Seid umschlungen, Millionen!
Es hilft alles nichts, liebe Leser, COVID-19 bestimmt weiterhin einen Großteil unseres Lebens. Den einen stört die lästige Maske beim Einkaufserlebnis, andere liegen auf der Intensivstation. Unzählige Unternehmen kämpfen ums Überleben, andere erleben staunend eine Sonderkonjunktur. In Deutschland macht sich der Staat mit Schuldengeld im Wirtschaftsleben breit, während es an den Börsen in Sachen Corona äußerst lebhaft zugeht. Selbst der Begriff Biotechnologie erweist sich plötzlich wieder als quicklebendig, Forscher und Unternehmen der Lebenswissenschaften stehen im Fokus der Aufmerksamkeit. So eine Pandemie bringt Unglück und Verderben, doch birgt sie auch die Chance, dass wir uns darauf besinnen, was wirklich wichtig ist: nicht Mode, Konsum, Schnickschnack, sondern ein gutes, gesundes, nachhaltiges Leben im Einklang mit den biologischen Gesetzmäßigkeiten unseres Planeten.

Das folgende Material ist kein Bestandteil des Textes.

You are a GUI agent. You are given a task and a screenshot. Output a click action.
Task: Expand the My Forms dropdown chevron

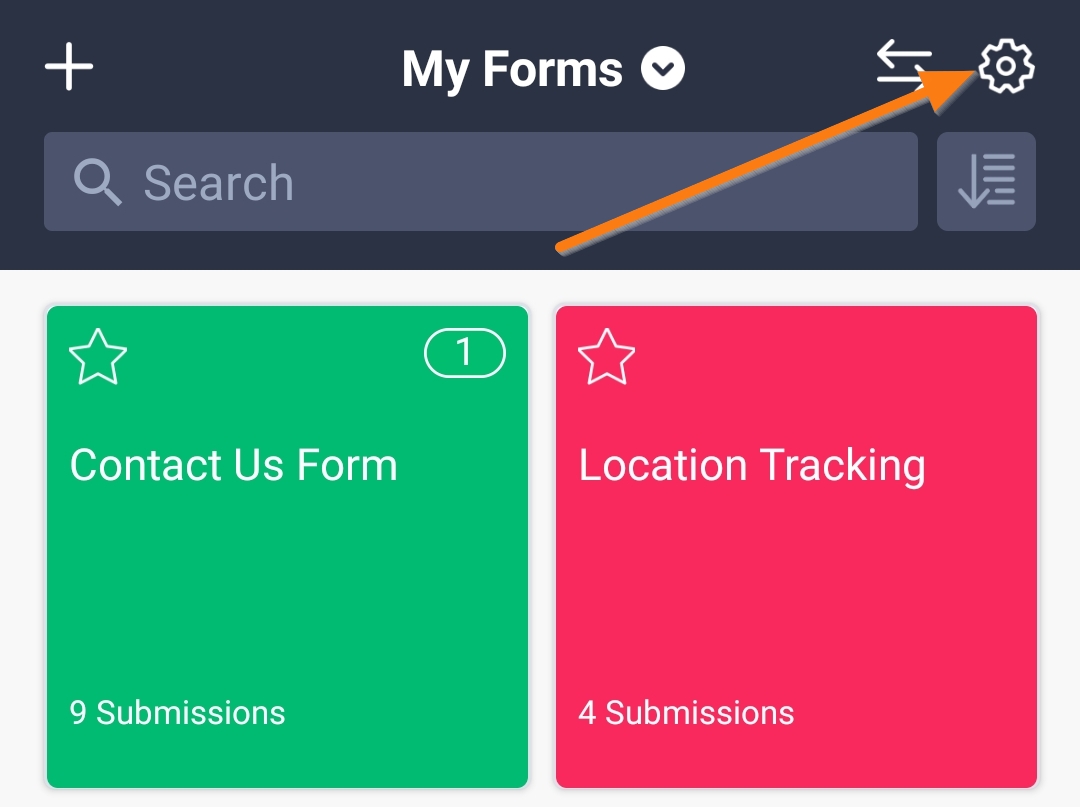[662, 70]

Es ist gut, dass wir miteinander streiten, wie es weitergehen soll. Dafür (ge)brauchen wir Worte und Bilder. Der des Zentralismus nicht sonderlich verdächtige Ministerpräsident Bayerns beklagt sich lautstark über den „Flickenteppich“ der Corona-Maßnahmen im föderalen Deutschland – so ein billiges, schlechtes Textil will halt keiner haben. Man könnte das auch anders sehen und formulieren: Deutschland verfügt über eine große Diversität an Maßnahmen, die dem Gemeinwesen eine gesteigerte Resilienz gegenüber einer zweiten Corona-Welle verleihen. Klingt doch nicht schlecht, oder? Nur das mit der Welle ist Käse. Laut Spiegel hält die britische Linguistin Elina Semino von der Universität Lancaster gar nichts von diesem Sprachbild, sondern schlägt als geeignetere Metapher den „Waldbrand“ vor. Anders als bei einer unaufhaltsam heranrollenden Welle würde eine Pandemie eher wie ein Feuer ablaufen: Große Brände wüten verheerend, können aber gelöscht werden, doch es gibt immer wieder Glutnester, die der Wind neu entfacht. Die Gegenmaßnahmen und die Bedingungen ändern sich ständig, man muss für lange Zeit aufpassen, dass nicht wieder ein Großfeuer entsteht. Funken (=Viren) können zu neuen Bränden führen. Abstandsregeln und Masken entziehen dem Feuer die Nahrung. Ein kluger Vorschlag, Frau Semino. Ob er die Dauerwelle in den Köpfen ersetzen kann?
Werfen wir einen Blick in diese |transkript-Ausgabe: Wir staunen unter anderem über die „Performance“ deutscher Biotech-Unternehmen an amerikanischen Börsen, wir schauen auf die innerparteiliche Diskussion bei den Grünen in Sachen CRISPR/Cas & Konsorten, wir beleuchten in der LABORWELT Fortschritte in der Zell- und Genanalyse bis hinab auf das zelluläre und subzelluläre Niveau und fragen in der Titelgeschichte, warum der Corona-Fördergeldregen bislang die Entwickler zielgerichteter Antikörper und Therapien nicht erreicht.
Eben diese Fördermillionen steckt der Staat vor allem in Vakzineprojekte. Mit der Aussicht auf einen baldigen Impfstoff will man beruhigen. Doch die Nähe zu anderen Entscheidungen dieser Art lässt eher Misstrauen keimen: Die derzeitige deutsche Bundesregierung hat den fatalen Hang, nicht nur Ziele vorzugeben und Rahmenbedingungen zu setzen, sondern selbst zu entscheiden, welche Technologien diese Ziele erreichen sollen. Unrühmliche Stichworte: Agentur für Sprunginnovationen, Elektromobilität, Energiewende. Bald auch Impfstoffe?